═════ DATA FOR THE TASK ═════
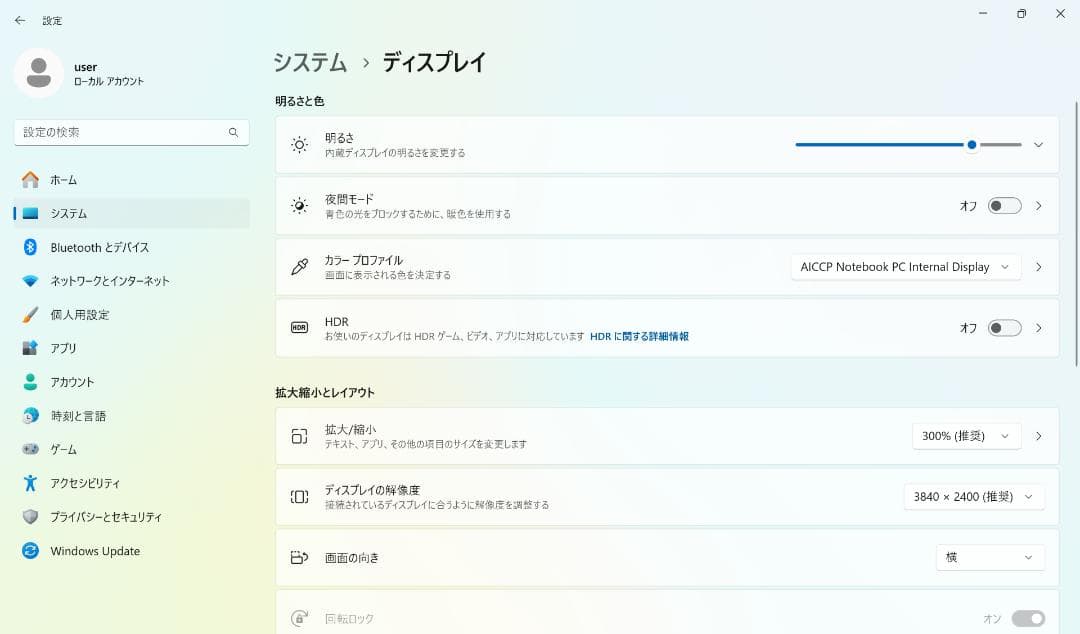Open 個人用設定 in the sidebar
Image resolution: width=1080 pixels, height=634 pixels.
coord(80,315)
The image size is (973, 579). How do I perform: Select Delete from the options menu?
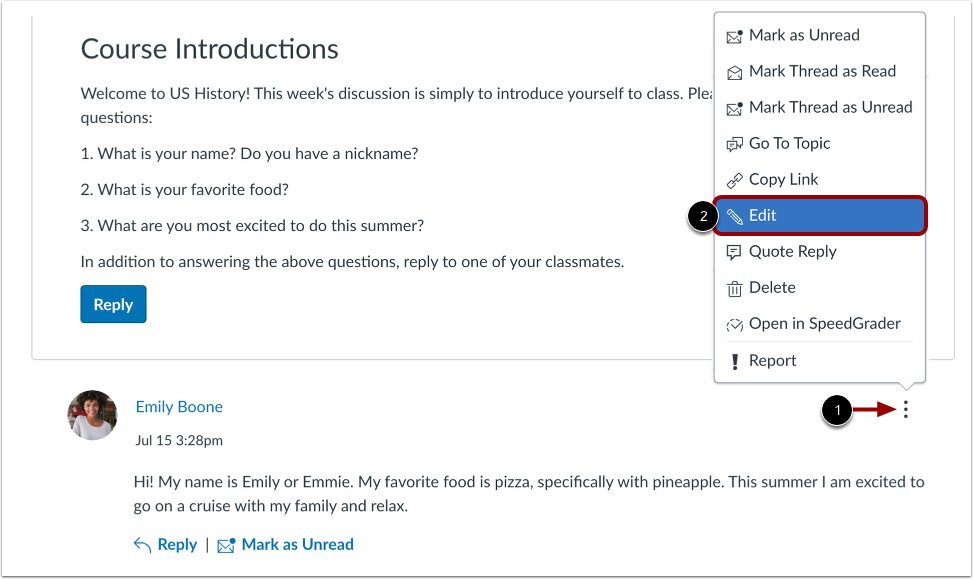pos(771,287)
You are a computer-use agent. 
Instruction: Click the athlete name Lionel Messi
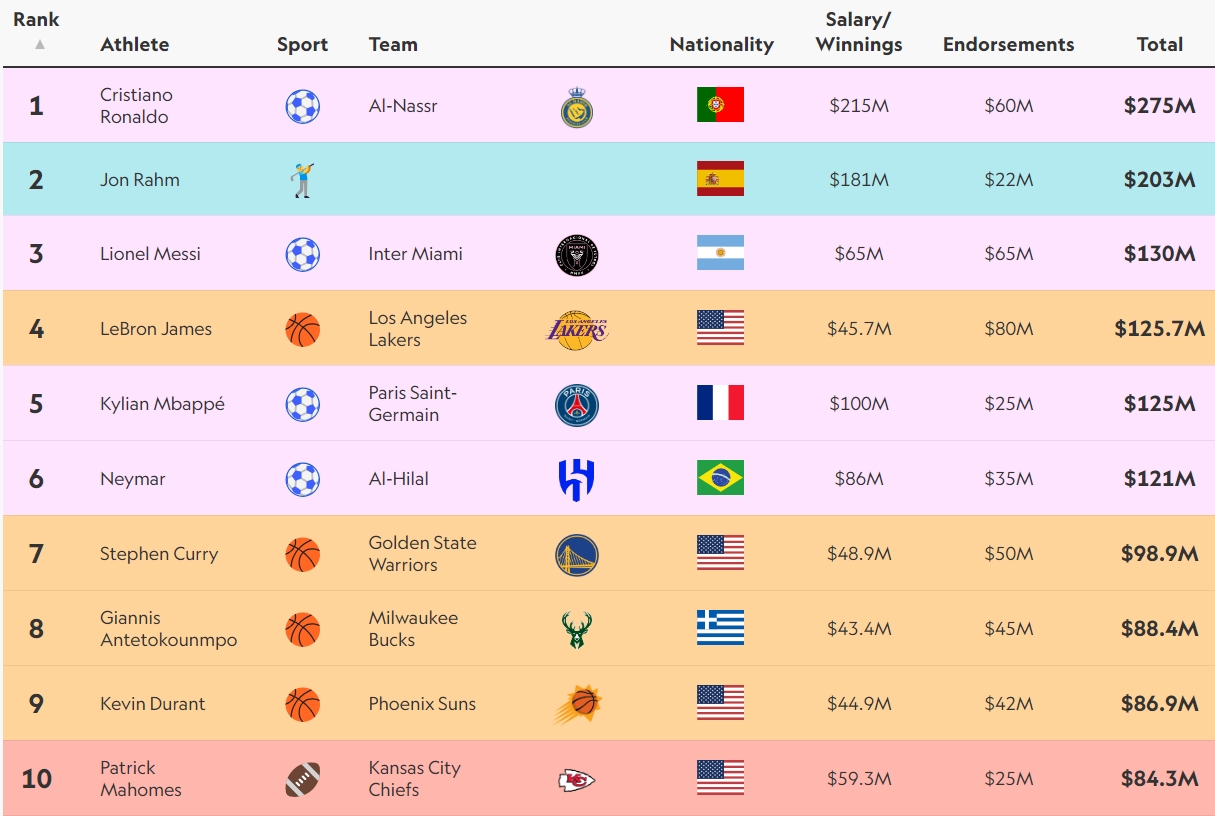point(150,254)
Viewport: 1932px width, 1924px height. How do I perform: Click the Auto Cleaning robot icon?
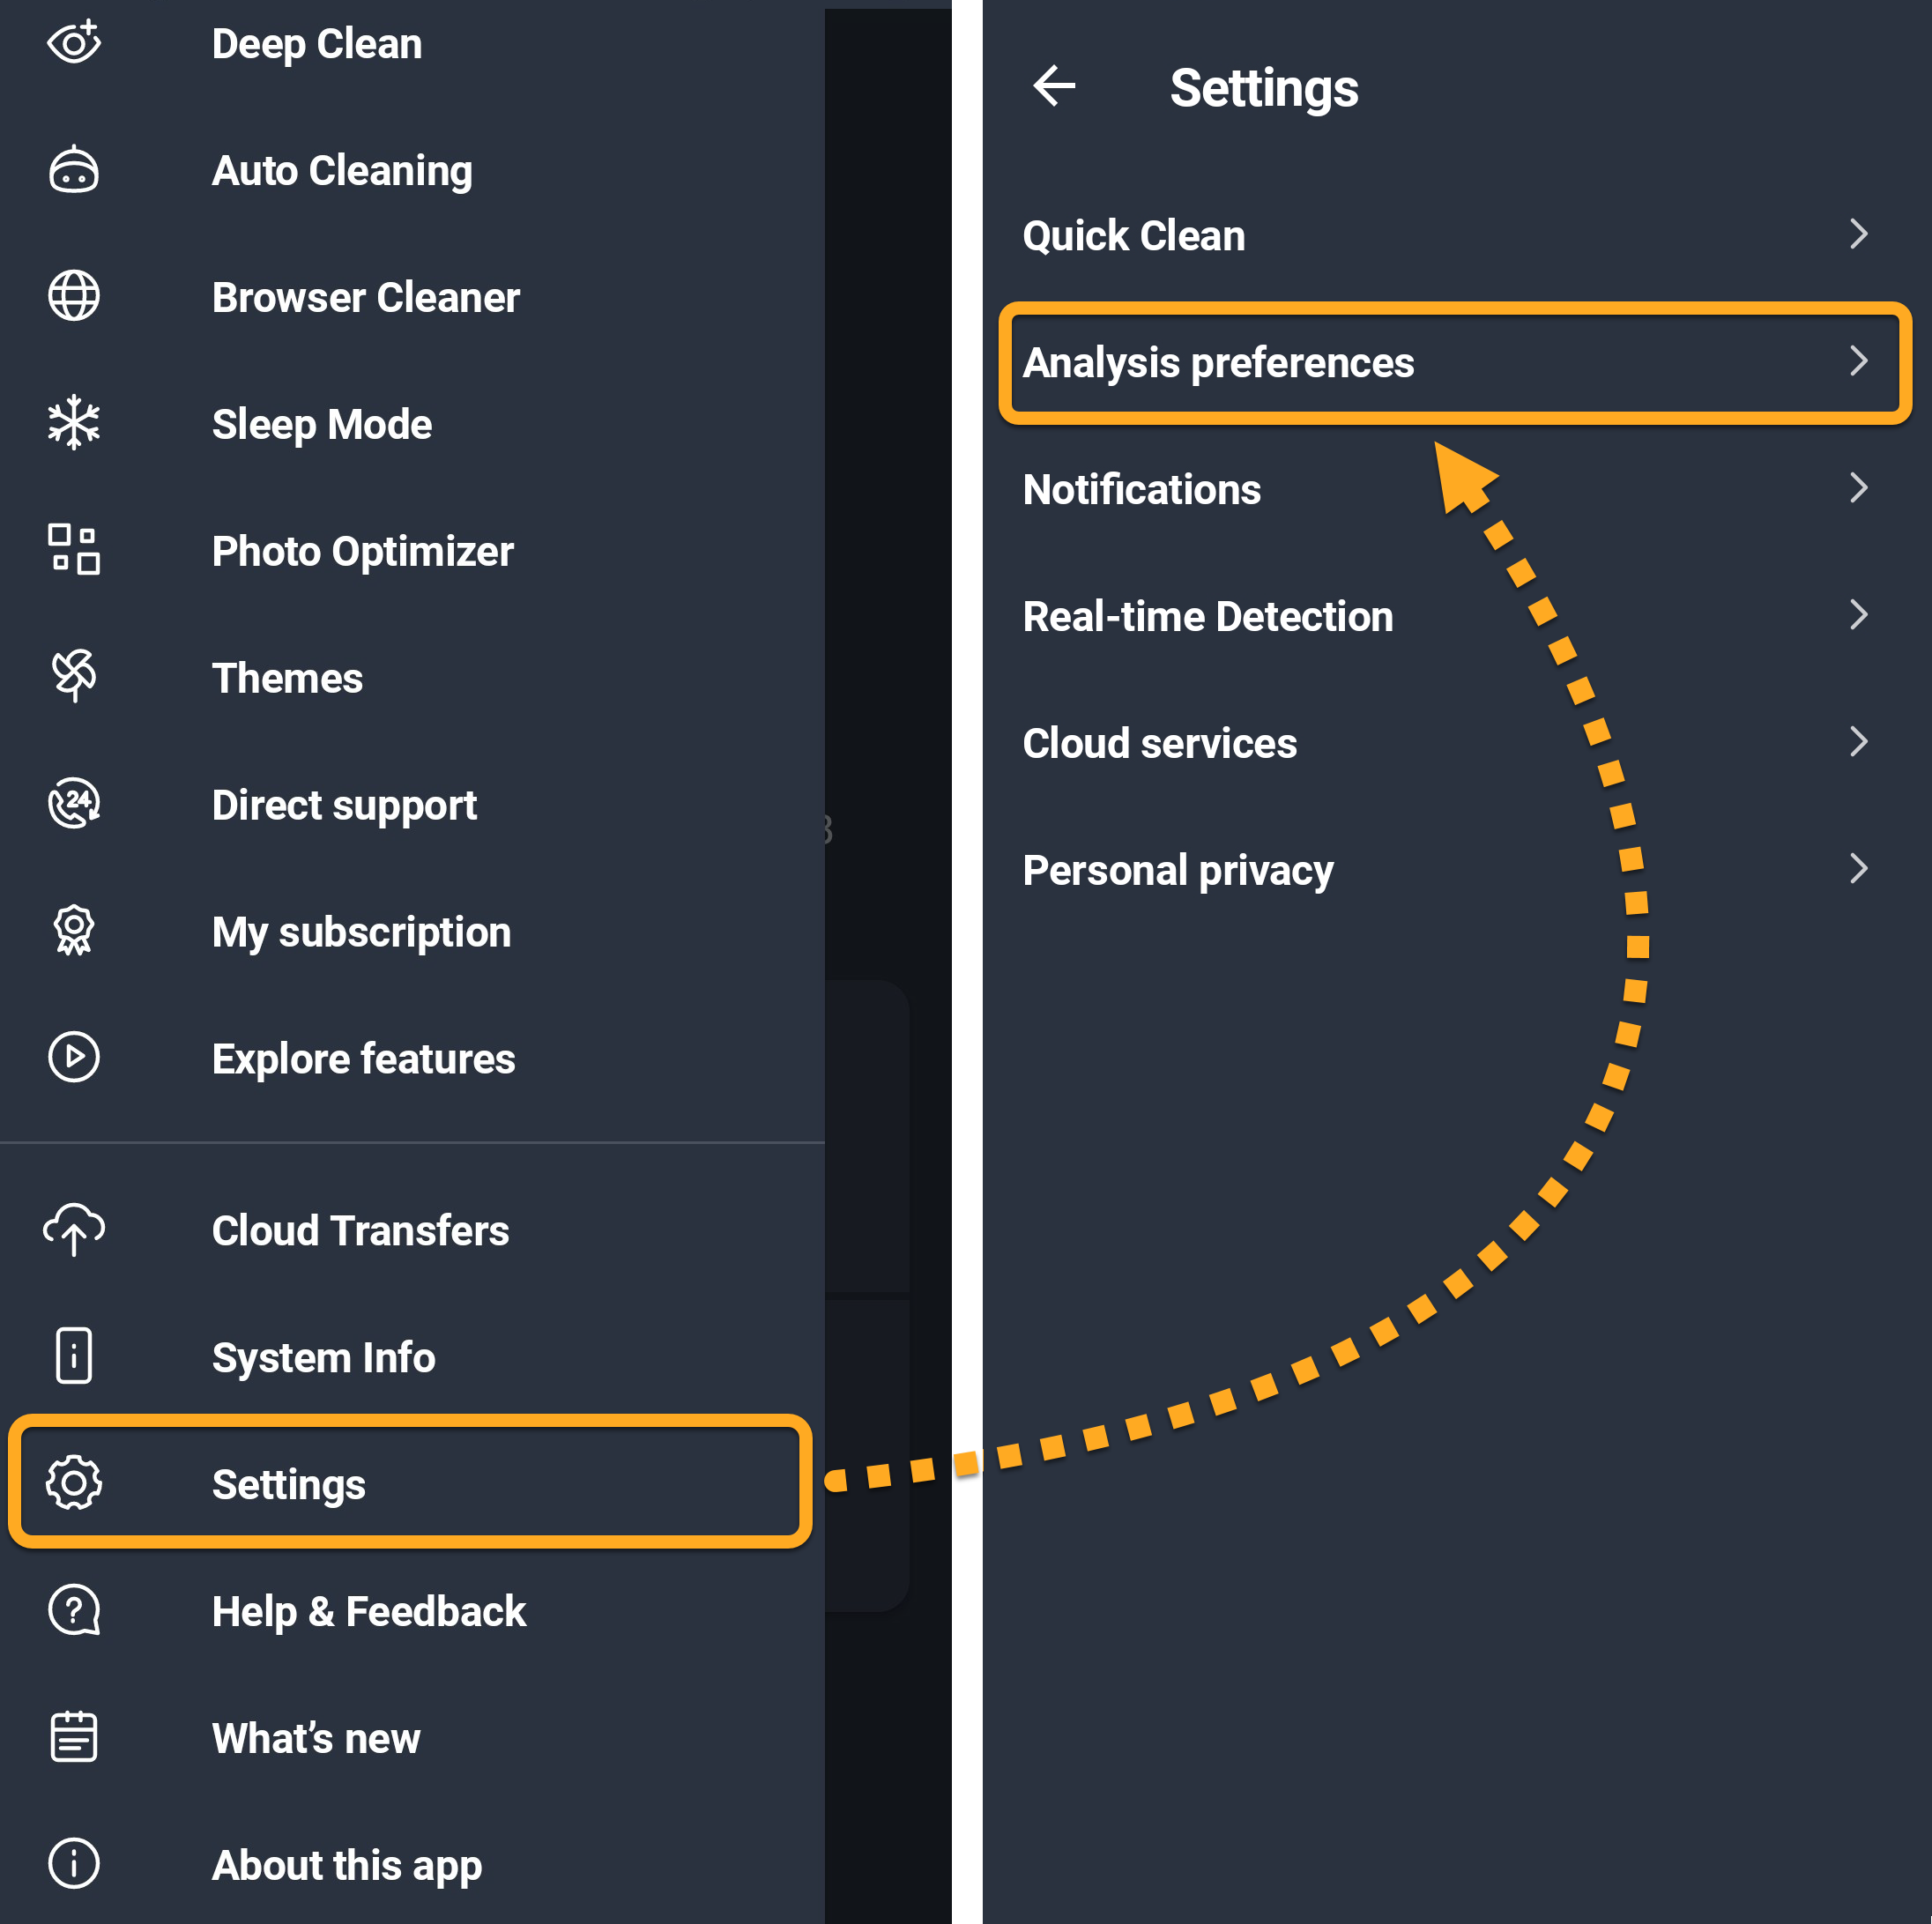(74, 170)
═════
> [TASK TO CARRY OUT]: Output only the lines that run from the line containing "Viewport: 1932px width, 1924px" to the last line of the data, exactly as they stand and without pictures.

> [WRITTEN ANSWER]:
Viewport: 1932px width, 1924px height. How do I perform: Click the Auto Cleaning robot icon?
(74, 170)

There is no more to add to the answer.